Penyaluran insentif dilakukan setiap tiga bulan sekali melalui mekanisme hibah. FKUB bertugas memverifikasi laporan kegiatan dari para guru keagamaan sebelum insentif disalurkan.
Selain memastikan administrasi berjalan sesuai ketentuan, kegiatan Monev ini juga digunakan sebagai forum evaluasi terhadap sarana, metode pembelajaran, dan efektivitas kegiatan pendidikan karakter keagamaan di berbagai tempat ibadah.

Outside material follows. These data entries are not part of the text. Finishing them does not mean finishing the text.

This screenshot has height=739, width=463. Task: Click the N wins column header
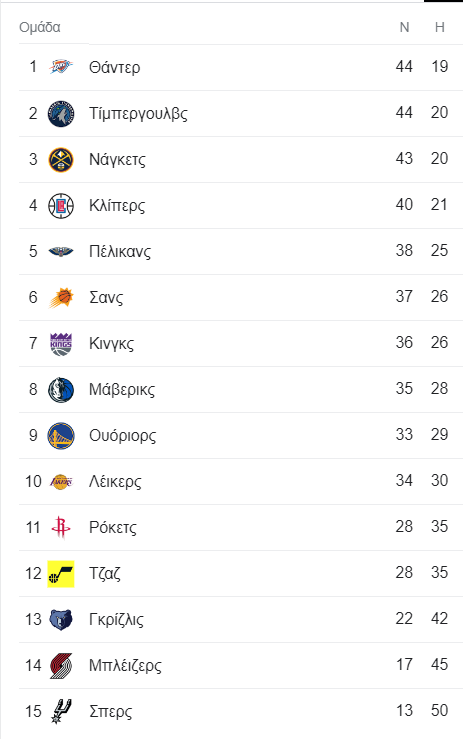[404, 27]
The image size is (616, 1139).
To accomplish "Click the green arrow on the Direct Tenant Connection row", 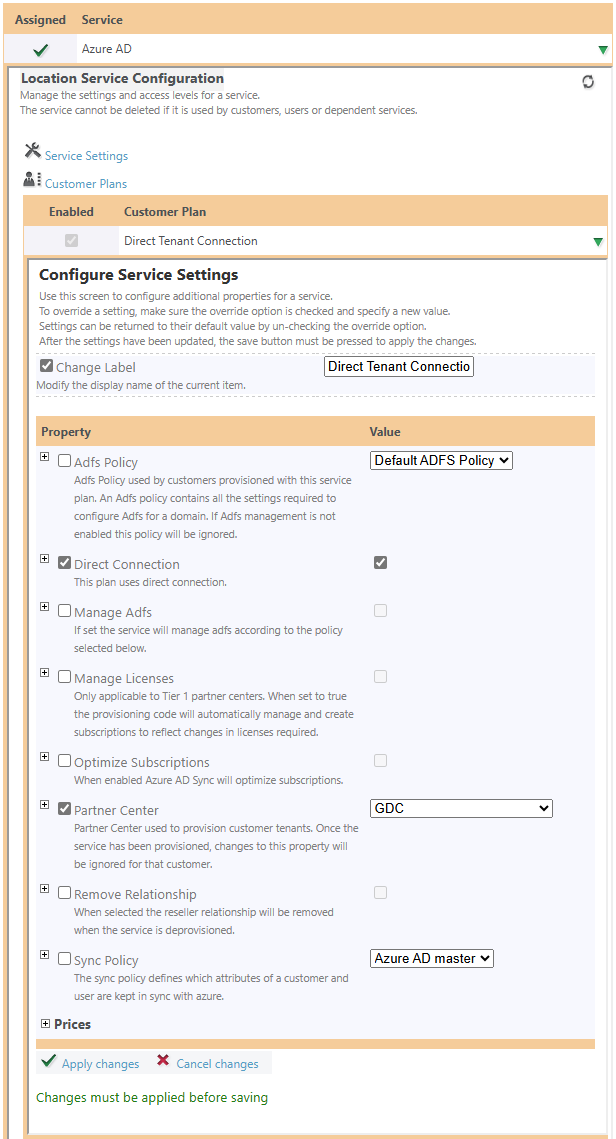I will pyautogui.click(x=599, y=241).
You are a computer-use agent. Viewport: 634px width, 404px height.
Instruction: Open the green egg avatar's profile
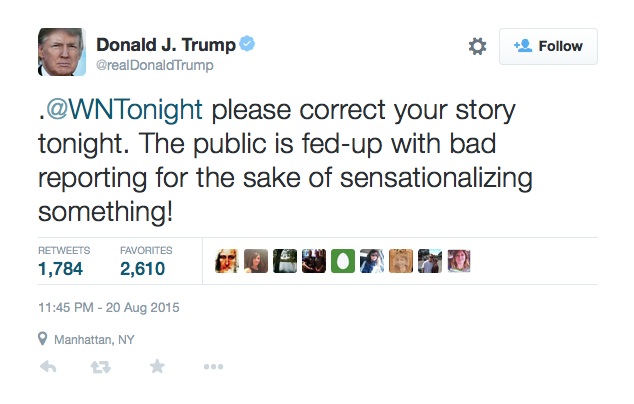(343, 261)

Menurut Hudri, sinergi antara pemerintah, FKUB, dan tokoh lintas agama merupakan kunci dalam memperkuat harmoni sosial di Kota Probolinggo.
“FKUB tidak hanya menjaga kerukunan, tapi juga membina agar pendidikan keagamaan nonformal berjalan sesuai regulasi dan memberi manfaat nyata bagi masyarakat,” tegasnya.
Langkah FKUB ini mendapat sambutan positif dari para pengurus tempat ibadah. Mereka menilai kegiatan Monev sebagai bentuk kepedulian pemerintah terhadap penguatan pendidikan lintas agama, yang menjadi ciri khas kerukunan di Kota Probolinggo.